THE DATA:
>>
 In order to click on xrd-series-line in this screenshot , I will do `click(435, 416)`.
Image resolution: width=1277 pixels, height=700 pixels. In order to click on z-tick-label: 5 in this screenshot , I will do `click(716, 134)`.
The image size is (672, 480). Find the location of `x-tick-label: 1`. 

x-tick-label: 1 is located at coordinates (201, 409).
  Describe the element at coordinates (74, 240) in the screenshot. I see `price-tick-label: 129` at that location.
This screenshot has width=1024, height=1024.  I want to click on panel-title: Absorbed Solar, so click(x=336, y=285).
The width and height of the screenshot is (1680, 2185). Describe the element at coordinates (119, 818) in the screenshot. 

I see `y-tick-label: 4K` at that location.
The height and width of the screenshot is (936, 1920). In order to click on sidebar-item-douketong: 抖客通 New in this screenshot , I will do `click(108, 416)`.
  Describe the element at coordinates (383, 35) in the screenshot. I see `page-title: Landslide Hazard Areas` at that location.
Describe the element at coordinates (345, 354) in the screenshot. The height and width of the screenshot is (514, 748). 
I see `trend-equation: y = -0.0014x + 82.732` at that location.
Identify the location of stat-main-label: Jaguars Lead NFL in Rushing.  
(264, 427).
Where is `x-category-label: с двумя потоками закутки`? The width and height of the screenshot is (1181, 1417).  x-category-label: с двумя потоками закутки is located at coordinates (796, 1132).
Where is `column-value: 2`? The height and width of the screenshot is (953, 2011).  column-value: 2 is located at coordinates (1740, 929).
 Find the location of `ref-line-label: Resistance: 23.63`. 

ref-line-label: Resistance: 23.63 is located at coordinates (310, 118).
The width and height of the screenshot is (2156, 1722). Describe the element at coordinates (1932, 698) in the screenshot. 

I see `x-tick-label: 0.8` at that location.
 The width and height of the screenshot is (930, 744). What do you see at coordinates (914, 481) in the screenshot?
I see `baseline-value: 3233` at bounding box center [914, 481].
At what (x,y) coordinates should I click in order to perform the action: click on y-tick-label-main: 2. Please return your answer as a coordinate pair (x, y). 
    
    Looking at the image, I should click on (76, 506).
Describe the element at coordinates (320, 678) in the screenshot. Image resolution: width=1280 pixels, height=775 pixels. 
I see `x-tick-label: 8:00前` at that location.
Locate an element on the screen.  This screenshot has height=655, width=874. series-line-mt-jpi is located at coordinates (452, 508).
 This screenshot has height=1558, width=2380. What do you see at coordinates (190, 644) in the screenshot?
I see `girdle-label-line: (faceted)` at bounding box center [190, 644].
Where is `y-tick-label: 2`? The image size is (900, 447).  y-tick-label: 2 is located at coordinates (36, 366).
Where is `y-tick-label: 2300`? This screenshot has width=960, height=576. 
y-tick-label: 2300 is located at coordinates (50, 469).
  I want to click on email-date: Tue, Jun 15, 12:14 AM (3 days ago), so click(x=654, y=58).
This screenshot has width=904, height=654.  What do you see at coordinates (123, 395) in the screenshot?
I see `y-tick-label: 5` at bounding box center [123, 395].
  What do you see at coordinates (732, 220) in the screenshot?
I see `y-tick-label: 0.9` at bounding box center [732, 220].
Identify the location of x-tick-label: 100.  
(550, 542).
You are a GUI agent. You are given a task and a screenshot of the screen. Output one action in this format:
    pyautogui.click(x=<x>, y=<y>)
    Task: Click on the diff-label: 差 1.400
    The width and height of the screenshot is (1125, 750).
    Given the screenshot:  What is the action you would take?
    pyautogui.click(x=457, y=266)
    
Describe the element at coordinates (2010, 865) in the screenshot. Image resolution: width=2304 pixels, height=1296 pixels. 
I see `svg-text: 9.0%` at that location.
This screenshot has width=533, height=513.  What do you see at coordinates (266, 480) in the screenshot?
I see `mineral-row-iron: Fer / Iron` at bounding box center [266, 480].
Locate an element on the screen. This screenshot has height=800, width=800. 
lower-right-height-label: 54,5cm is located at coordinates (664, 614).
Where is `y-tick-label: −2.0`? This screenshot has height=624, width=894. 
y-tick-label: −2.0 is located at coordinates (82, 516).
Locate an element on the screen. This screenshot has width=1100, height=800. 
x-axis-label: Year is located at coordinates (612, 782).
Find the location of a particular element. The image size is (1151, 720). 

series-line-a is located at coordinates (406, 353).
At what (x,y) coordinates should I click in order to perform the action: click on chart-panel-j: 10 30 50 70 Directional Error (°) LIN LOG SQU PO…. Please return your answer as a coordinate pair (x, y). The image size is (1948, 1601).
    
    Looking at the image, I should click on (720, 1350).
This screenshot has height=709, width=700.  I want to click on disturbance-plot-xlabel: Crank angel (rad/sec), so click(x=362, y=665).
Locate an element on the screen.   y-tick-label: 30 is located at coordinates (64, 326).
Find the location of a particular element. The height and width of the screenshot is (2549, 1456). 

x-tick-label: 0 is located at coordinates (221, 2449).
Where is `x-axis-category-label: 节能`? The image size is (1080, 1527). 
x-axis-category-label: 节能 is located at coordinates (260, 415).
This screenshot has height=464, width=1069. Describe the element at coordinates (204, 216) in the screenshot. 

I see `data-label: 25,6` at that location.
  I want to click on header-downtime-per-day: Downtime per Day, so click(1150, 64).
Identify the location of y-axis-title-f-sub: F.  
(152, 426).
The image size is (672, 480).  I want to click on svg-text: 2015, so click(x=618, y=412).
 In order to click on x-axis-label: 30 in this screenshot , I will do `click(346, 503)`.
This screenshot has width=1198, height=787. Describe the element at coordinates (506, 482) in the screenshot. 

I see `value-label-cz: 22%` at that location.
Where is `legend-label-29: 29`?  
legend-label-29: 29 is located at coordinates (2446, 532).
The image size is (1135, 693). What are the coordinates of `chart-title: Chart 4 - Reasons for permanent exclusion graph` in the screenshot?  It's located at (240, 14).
<<
PROBLEM TO WORK ON: Reproduce all of the lines above, swapping each instance of "Identify the location of" for "Give the position of" and leaving every other character as it is.

SOLUTION FOR THIS PROBLEM:
 In order to click on xrd-series-line in this screenshot , I will do `click(435, 416)`.
Image resolution: width=1277 pixels, height=700 pixels. In order to click on z-tick-label: 5 in this screenshot , I will do `click(716, 134)`.
The image size is (672, 480). Find the location of `x-tick-label: 1`. 

x-tick-label: 1 is located at coordinates (201, 409).
  Describe the element at coordinates (74, 240) in the screenshot. I see `price-tick-label: 129` at that location.
This screenshot has width=1024, height=1024.  I want to click on panel-title: Absorbed Solar, so click(x=336, y=285).
The width and height of the screenshot is (1680, 2185). Describe the element at coordinates (119, 818) in the screenshot. 

I see `y-tick-label: 4K` at that location.
The height and width of the screenshot is (936, 1920). In order to click on sidebar-item-douketong: 抖客通 New in this screenshot , I will do `click(108, 416)`.
  Describe the element at coordinates (383, 35) in the screenshot. I see `page-title: Landslide Hazard Areas` at that location.
Describe the element at coordinates (345, 354) in the screenshot. The height and width of the screenshot is (514, 748). 
I see `trend-equation: y = -0.0014x + 82.732` at that location.
Give the position of stat-main-label: Jaguars Lead NFL in Rushing.  
(264, 427).
Where is `x-category-label: с двумя потоками закутки`? The width and height of the screenshot is (1181, 1417).  x-category-label: с двумя потоками закутки is located at coordinates (796, 1132).
Where is `column-value: 2`? The height and width of the screenshot is (953, 2011).  column-value: 2 is located at coordinates (1740, 929).
 Find the location of `ref-line-label: Resistance: 23.63`. 

ref-line-label: Resistance: 23.63 is located at coordinates (310, 118).
The width and height of the screenshot is (2156, 1722). Describe the element at coordinates (1932, 698) in the screenshot. 

I see `x-tick-label: 0.8` at that location.
 The width and height of the screenshot is (930, 744). What do you see at coordinates (914, 481) in the screenshot?
I see `baseline-value: 3233` at bounding box center [914, 481].
At what (x,y) coordinates should I click in order to perform the action: click on y-tick-label-main: 2. Please return your answer as a coordinate pair (x, y). 
    
    Looking at the image, I should click on (76, 506).
Describe the element at coordinates (320, 678) in the screenshot. Image resolution: width=1280 pixels, height=775 pixels. 
I see `x-tick-label: 8:00前` at that location.
Locate an element on the screen.  This screenshot has height=655, width=874. series-line-mt-jpi is located at coordinates (452, 508).
 This screenshot has height=1558, width=2380. What do you see at coordinates (190, 644) in the screenshot?
I see `girdle-label-line: (faceted)` at bounding box center [190, 644].
Where is `y-tick-label: 2`? The image size is (900, 447).  y-tick-label: 2 is located at coordinates (36, 366).
Where is `y-tick-label: 2300`? This screenshot has width=960, height=576. 
y-tick-label: 2300 is located at coordinates (50, 469).
  I want to click on email-date: Tue, Jun 15, 12:14 AM (3 days ago), so click(x=654, y=58).
This screenshot has width=904, height=654.  What do you see at coordinates (123, 395) in the screenshot?
I see `y-tick-label: 5` at bounding box center [123, 395].
  What do you see at coordinates (732, 220) in the screenshot?
I see `y-tick-label: 0.9` at bounding box center [732, 220].
Give the position of x-tick-label: 100.  
(550, 542).
You are a GUI agent. You are given a task and a screenshot of the screen. Output one action in this format:
    pyautogui.click(x=<x>, y=<y>)
    Task: Click on the diff-label: 差 1.400
    The width and height of the screenshot is (1125, 750).
    Given the screenshot:  What is the action you would take?
    pyautogui.click(x=457, y=266)
    
Describe the element at coordinates (2010, 865) in the screenshot. Image resolution: width=2304 pixels, height=1296 pixels. 
I see `svg-text: 9.0%` at that location.
This screenshot has width=533, height=513.  What do you see at coordinates (266, 480) in the screenshot?
I see `mineral-row-iron: Fer / Iron` at bounding box center [266, 480].
Locate an element on the screen. This screenshot has height=800, width=800. 
lower-right-height-label: 54,5cm is located at coordinates (664, 614).
Where is `y-tick-label: −2.0`? This screenshot has height=624, width=894. 
y-tick-label: −2.0 is located at coordinates (82, 516).
Locate an element on the screen. This screenshot has width=1100, height=800. 
x-axis-label: Year is located at coordinates (612, 782).
Find the location of a particular element. The image size is (1151, 720). 

series-line-a is located at coordinates (406, 353).
At what (x,y) coordinates should I click in order to perform the action: click on chart-panel-j: 10 30 50 70 Directional Error (°) LIN LOG SQU PO…. Please return your answer as a coordinate pair (x, y). The image size is (1948, 1601).
    
    Looking at the image, I should click on (720, 1350).
This screenshot has height=709, width=700.  I want to click on disturbance-plot-xlabel: Crank angel (rad/sec), so click(x=362, y=665).
Locate an element on the screen.   y-tick-label: 30 is located at coordinates (64, 326).
Find the location of a particular element. The height and width of the screenshot is (2549, 1456). 

x-tick-label: 0 is located at coordinates (221, 2449).
Where is `x-axis-category-label: 节能`? The image size is (1080, 1527). 
x-axis-category-label: 节能 is located at coordinates (260, 415).
This screenshot has height=464, width=1069. Describe the element at coordinates (204, 216) in the screenshot. 

I see `data-label: 25,6` at that location.
  I want to click on header-downtime-per-day: Downtime per Day, so click(1150, 64).
Give the position of y-axis-title-f-sub: F.  
(152, 426).
The image size is (672, 480).  I want to click on svg-text: 2015, so click(x=618, y=412).
 In order to click on x-axis-label: 30 in this screenshot , I will do `click(346, 503)`.
This screenshot has width=1198, height=787. Describe the element at coordinates (506, 482) in the screenshot. 

I see `value-label-cz: 22%` at that location.
Where is `legend-label-29: 29`?  
legend-label-29: 29 is located at coordinates (2446, 532).
The image size is (1135, 693). What are the coordinates of `chart-title: Chart 4 - Reasons for permanent exclusion graph` in the screenshot?  It's located at (240, 14).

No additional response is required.